将对一个RDD[U]类型元素进行过滤,过滤产生新的RDD[U],但是需要用户提供 func:U => Boolean 系统仅会保留返回true的元素。

scala> var rdd:RDD[Int]=sc.makeRDD(List(1,2,3,4,5))
rdd: org.apache.spark.rdd.RDD[Int] = ParallelCollectionRDD[122] at makeRDD at
<console>:25
scala> val mapRDD:RDD[Int]=rdd.filter(num=> num %2 == 0)
mapRDD: org.apache.spark.rdd.RDD[Int] = MapPartitionsRDD[123] at filter at
<console>:26
scala> mapRDD.collect
res63: Array[Int] = Array(2, 4)

flatMap

和map类似,也是将一个RDD[U] 转换为 RRD[T]类型。但是需要用户提供一个方法 func:U => Seq[T]

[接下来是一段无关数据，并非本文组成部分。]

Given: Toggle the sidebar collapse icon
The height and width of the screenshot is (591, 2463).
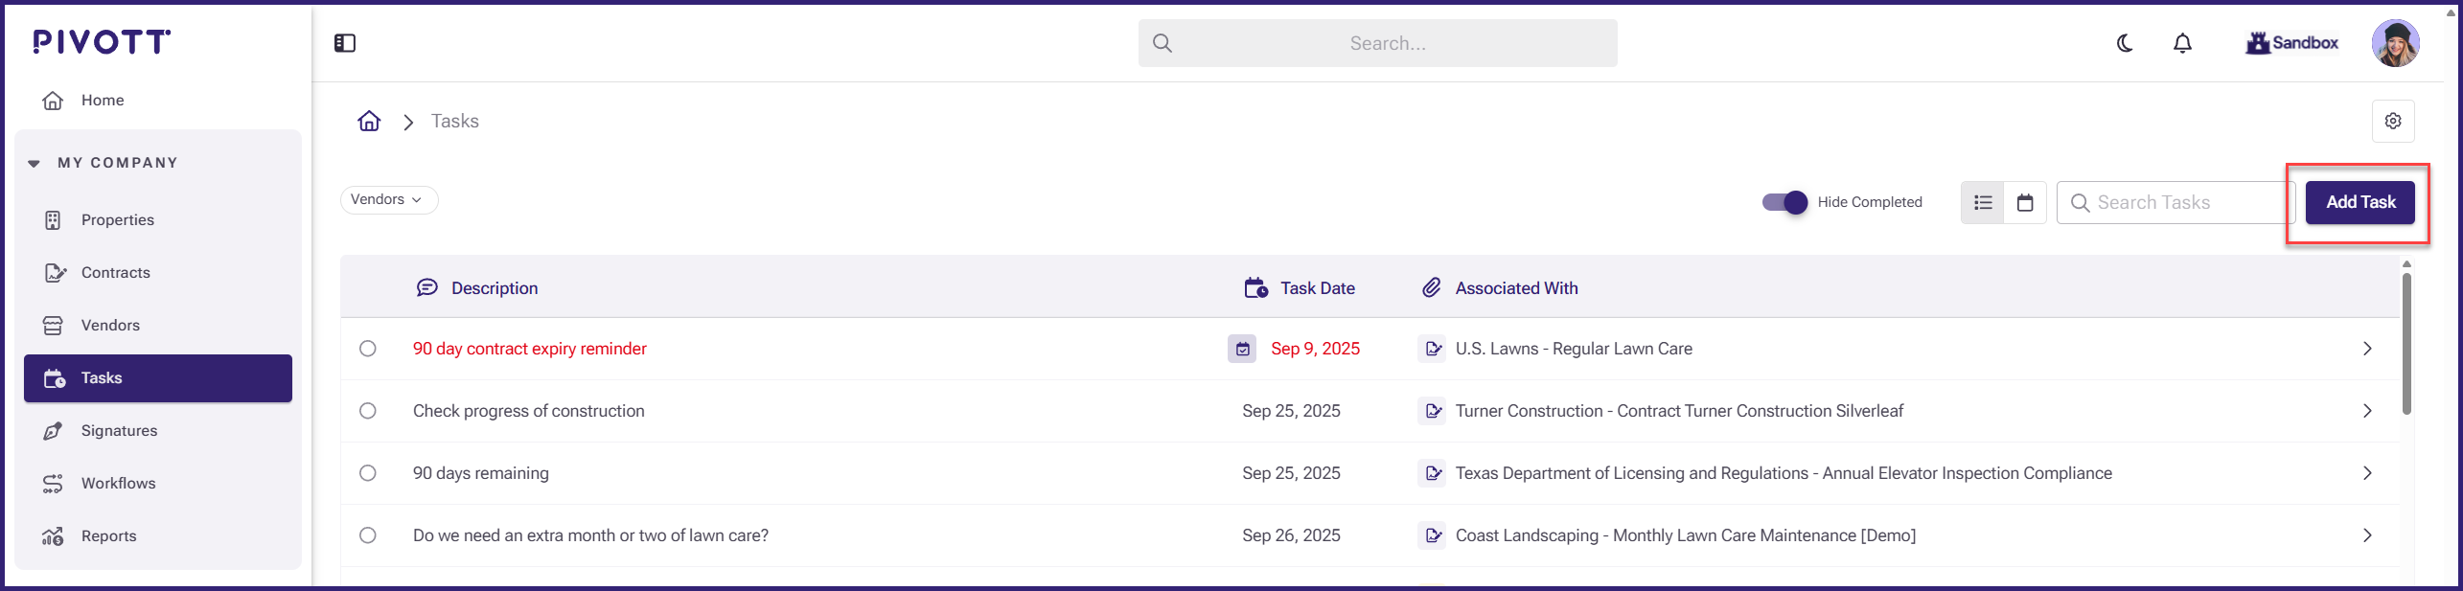Looking at the screenshot, I should click(x=345, y=43).
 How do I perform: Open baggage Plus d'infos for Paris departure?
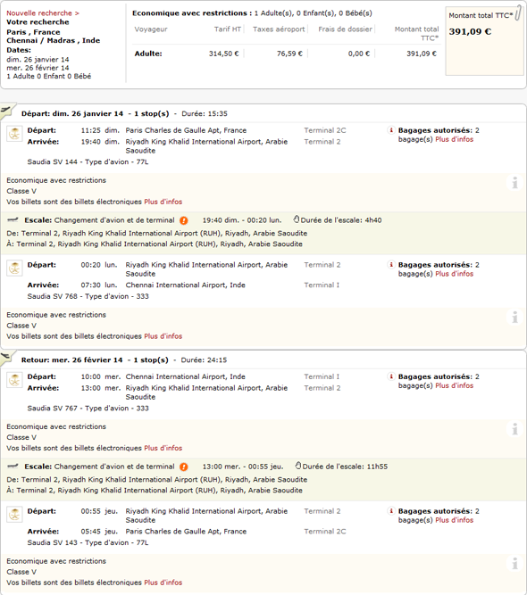pyautogui.click(x=454, y=139)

scala> var rdd:RDD[String]=sc.makeRDD(List("this is","good good"))
rdd: org.apache.spark.rdd.RDD[String] = ParallelCollectionRDD[124] at makeRDD at
<console>:25
scala> var flatMapRDD:RDD[(String,Int)]=rdd.flatMap( line=>
line.split("\\s+").map((_,1)))
flatMapRDD: org.apache.spark.rdd.RDD[(String, Int)] = MapPartitionsRDD[126] at flatMap
at <console>:26
scala> flatMapRDD.collect
res64: Array[(String, Int)] = Array((this,1), (is,1), (good,1), (good,1))

mapPartitions

和map类似,但是该方法的输入时一个分区的全量数据,因此需要用户提供一个分区的转换方法:func:Iterator => Iterator

scala> var rdd:RDD[Int]=sc.makeRDD(List(1,2,3,4,5))
rdd: org.apache.spark.rdd.RDD[Int] = ParallelCollectionRDD[128] at makeRDD at
<console>:25
scala> var mapPartitionsRDD=rdd.mapPartitions(values => values.map(n=>(n,n%2==0)),true)
mapPartitionsRDD: org.apache.spark.rdd.RDD[(Int, Boolean)] = MapPartitionsRDD[129] at
mapPartitions at <console>:26
scala> mapPartitionsRDD.collect
res70: Array[(Int, Boolean)] = Array((1,false), (2,true), (3,false), (4,true),
(5,false))

mapPartitionsWithIndex

同mapPartitions算子一样,只不过是在传入参数的时候传进去了父类RDD的分区数。

scala> var rdd:RDD[Int]=sc.makeRDD(List(1,2,3,4,5,6),2)
rdd: org.apache.spark.rdd.RDD[Int] = ParallelCollectionRDD[139] at makeRDD at
<console>:25
scala> var mapPartitionsWithIndexRDD=rdd.mapPartitionsWithIndex((p,values) =>
values.map(n=>(n,p)))
mapPartitionsWithIndexRDD: org.apache.spark.rdd.RDD[(Int, Int)] =
MapPartitionsRDD[140] at mapPartitionsWithIndex at <console>:26
scala> mapPartitionsWithIndexRDD.collect
res77: Array[(Int, Int)] = Array((1,0), (2,0), (3,0), (4,1), (5,1), (6,1))

sample

sample( withReplacement , fraction , seed )取样算子

抽取RDD中的样本数据,可以通过 withReplacement :是否允许重复抽样、 fraction :控制抽样大致比例、 seed控制的是随机抽样过程中产生随机数。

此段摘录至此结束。